- Flag Coat of arms
- Gradefes, Spain
- Coordinates: 42°37′29″N 5°13′38″W﻿ / ﻿42.62472°N 5.22722°W
- Country: Spain
- Autonomous community: Castile and León
- Province: León
- Municipality: Gradefes

Government
- • Mayor: Ana Isabel Ferreras Díez (PSOE)

Area
- • Total: 205.86 km^{2} (79.48 sq mi)
- Elevation: 852 m (2,795 ft)

Population (2018)
- • Total: 944
- • Density: 4.6/km^{2} (12/sq mi)
- Demonym(s): gradefense; gradefeño, gradefeña
- Time zone: UTC+1 (CET)
- • Summer (DST): UTC+2 (CEST)
- Postal Code: 24160
- Telephone prefix: 987
- Website: Ayto. de Gradefes

= Gradefes =

Gradefes (/es/) is a municipality located in the province of León, Castile and León, Spain.

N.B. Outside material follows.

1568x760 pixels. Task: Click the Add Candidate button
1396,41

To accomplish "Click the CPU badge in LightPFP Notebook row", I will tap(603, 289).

As of 2010, the municipality has a population of 1,076 inhabitants.

Sights include the all-female Cistercian monastery of Santa María la Real, founded in 1177, the church of San Miguel de Escalada, the parish church of the Assumption (12th century, in the hamlet of Villarmún), and the ruined monastery of San Pedro de Eslonza.